Tracton Abbey
- Interactive map of Tracton Abbey

Monastery information
- Order: Cistercian

= Tracton Abbey =

Medieval Cistercian friary in Cork, Ireland

Tracton Abbey (Irish: Mainistir Thráicht Fhionn), was a medieval Cistercian friary located in Tracton, County Cork, Ireland. No traces of the abbey remain today.

== History ==
Tracton Abbey was founded in 1225. By 1639 the abbey had fallen into disrepair, and by the time of the building of the church which currently occupies the grounds of the abbey, there were likely no remains standing.

The site once occupied by the abbey is now occupied by an Anglican church and by farm buildings.

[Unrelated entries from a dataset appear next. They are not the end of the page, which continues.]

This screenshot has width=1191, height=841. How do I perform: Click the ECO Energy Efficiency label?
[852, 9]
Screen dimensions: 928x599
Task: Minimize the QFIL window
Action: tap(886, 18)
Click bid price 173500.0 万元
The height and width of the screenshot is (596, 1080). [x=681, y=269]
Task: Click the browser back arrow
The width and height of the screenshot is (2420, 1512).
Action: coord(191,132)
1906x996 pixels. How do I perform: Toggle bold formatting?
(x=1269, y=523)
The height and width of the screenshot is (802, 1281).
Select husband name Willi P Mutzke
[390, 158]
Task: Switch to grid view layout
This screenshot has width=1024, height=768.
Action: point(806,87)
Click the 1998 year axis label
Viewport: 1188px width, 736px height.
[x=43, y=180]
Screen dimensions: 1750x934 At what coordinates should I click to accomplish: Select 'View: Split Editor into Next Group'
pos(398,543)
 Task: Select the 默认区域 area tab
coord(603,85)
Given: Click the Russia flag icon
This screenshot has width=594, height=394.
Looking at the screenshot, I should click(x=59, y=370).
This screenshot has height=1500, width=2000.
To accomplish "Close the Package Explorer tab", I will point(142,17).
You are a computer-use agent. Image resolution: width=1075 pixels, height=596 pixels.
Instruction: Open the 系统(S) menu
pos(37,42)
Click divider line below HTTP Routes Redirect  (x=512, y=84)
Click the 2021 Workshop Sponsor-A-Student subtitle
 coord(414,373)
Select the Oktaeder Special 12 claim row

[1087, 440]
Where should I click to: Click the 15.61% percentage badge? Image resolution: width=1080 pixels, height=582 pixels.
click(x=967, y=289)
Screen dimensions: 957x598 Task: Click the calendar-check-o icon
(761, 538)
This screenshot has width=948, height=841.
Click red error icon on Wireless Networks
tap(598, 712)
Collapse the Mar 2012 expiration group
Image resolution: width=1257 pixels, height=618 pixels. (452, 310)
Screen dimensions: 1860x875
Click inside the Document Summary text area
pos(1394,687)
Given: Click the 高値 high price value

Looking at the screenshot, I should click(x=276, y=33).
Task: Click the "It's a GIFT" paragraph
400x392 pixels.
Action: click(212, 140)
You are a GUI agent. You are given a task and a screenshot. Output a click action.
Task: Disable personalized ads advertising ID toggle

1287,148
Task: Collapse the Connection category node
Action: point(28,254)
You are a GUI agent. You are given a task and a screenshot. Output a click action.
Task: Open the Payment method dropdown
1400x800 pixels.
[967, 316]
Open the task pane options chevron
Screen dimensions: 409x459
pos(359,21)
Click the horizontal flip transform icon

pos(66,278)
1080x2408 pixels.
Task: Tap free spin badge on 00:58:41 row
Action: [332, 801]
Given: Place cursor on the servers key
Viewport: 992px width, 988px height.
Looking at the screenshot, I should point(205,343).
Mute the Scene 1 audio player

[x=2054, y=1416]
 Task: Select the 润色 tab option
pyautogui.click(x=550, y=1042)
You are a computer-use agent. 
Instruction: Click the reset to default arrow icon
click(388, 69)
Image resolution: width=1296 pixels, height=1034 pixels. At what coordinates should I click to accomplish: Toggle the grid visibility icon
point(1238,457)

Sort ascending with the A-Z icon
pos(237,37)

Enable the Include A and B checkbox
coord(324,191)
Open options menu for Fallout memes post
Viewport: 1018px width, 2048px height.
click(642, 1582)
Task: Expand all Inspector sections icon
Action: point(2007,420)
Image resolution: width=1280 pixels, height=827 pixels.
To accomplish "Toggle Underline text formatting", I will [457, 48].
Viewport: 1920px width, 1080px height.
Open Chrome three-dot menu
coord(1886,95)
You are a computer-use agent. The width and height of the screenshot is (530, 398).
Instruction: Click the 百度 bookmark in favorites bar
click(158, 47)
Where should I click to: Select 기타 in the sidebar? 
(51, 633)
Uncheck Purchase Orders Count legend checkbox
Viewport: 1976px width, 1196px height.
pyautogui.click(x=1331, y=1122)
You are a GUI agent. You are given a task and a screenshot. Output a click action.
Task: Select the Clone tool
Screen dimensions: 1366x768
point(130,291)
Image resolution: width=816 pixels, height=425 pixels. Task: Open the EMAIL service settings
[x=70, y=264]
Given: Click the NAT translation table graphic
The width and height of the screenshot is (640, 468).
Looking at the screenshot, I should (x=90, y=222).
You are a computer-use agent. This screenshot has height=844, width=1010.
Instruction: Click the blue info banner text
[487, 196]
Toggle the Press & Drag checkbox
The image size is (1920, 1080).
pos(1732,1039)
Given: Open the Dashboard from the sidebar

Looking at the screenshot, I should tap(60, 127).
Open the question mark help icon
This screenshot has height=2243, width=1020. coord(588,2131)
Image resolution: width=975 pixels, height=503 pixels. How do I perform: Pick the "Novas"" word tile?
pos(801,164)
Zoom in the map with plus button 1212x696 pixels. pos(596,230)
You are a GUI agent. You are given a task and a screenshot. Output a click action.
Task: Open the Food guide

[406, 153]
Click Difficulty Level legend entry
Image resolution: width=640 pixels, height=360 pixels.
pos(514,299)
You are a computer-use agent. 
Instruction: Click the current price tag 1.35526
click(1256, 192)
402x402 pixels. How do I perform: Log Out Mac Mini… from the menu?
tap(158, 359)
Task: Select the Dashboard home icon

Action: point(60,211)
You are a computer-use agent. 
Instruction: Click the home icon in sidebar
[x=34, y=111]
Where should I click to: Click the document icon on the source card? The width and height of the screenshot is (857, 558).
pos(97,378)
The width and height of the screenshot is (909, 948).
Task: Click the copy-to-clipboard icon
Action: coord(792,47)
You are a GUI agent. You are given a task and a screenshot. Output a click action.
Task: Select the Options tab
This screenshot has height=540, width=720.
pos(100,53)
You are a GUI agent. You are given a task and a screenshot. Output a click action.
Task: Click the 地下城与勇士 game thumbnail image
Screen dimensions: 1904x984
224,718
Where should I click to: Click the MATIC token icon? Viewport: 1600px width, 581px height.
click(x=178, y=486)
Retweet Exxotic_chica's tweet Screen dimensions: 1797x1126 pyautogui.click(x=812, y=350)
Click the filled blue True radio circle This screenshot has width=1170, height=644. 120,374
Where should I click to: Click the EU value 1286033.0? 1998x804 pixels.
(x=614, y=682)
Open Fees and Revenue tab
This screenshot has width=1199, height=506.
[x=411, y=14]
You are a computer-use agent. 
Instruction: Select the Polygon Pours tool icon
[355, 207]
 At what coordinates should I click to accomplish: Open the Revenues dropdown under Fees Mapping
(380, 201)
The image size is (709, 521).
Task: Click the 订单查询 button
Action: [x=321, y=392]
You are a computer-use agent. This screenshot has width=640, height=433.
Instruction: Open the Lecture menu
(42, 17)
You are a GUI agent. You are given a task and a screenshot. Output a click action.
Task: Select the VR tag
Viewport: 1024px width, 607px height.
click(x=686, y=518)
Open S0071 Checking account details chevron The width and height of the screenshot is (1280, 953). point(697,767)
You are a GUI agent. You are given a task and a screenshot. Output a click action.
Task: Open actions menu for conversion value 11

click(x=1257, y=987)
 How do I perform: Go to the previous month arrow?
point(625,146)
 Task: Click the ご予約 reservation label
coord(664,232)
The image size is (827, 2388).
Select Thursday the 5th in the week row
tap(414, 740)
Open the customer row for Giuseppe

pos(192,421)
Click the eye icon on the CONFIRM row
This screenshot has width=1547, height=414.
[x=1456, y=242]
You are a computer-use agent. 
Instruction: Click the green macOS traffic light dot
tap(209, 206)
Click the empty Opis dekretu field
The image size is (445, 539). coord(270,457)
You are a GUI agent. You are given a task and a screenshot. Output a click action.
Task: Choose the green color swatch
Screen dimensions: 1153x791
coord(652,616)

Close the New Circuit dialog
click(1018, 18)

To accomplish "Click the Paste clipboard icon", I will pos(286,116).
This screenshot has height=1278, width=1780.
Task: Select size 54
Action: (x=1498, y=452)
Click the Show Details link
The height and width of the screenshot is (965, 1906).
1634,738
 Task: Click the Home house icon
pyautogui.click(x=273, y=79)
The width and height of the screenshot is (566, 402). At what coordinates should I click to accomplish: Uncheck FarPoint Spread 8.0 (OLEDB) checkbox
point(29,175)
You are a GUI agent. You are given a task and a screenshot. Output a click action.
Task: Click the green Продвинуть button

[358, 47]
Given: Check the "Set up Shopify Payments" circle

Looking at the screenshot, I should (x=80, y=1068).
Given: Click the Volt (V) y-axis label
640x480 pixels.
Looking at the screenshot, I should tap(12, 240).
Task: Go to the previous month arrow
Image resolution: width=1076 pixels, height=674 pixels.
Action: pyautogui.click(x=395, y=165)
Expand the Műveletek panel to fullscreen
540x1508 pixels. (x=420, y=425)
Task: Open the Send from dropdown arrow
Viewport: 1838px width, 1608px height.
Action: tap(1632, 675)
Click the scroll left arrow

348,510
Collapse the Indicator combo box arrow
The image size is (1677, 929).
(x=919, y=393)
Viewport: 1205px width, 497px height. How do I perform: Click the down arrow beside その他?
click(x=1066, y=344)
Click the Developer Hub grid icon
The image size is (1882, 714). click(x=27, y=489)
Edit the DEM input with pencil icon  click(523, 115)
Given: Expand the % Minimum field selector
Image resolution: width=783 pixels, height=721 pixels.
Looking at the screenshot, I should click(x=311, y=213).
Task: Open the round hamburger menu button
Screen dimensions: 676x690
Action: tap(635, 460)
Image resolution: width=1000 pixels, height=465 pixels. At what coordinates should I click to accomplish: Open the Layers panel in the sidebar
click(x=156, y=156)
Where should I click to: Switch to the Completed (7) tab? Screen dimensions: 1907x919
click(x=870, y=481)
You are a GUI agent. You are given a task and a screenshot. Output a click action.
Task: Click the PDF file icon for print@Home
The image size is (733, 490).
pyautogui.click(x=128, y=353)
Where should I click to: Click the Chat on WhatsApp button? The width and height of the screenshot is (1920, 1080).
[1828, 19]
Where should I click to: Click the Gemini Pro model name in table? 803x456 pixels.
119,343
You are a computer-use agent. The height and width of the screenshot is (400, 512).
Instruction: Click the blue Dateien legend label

== Historical artefacts ==
In 1680, a chalice was presented to the abbey, though it is likely 25 to 30 years older. It bears the inscription: "The gift of Mrs. Jane Daunt, widow. September 10th, 1680. Tracton Abbey Church." It is marked with the initials WTF and JH, JH being for John Hawkins, who made the chalice. It is emblazoned with a coat of arms bearing argent, featuring a chevron azure between three birds, similar to the crest of Lewis Watson, 1st Baron Rockingham.

One of only ten sheela na gigs known to originate in Cork is associated with Tracton Abbey. On show in the Cork Public Museum, it was found in a garden on the site of the former abbey.

In the early 19th century, an Iron Age horse bit was unearthed at the abbey, though the exact find place is unknown. Suspected to date from circa. 200 BC, the bit is now in the holding of the National Museum of Scotland.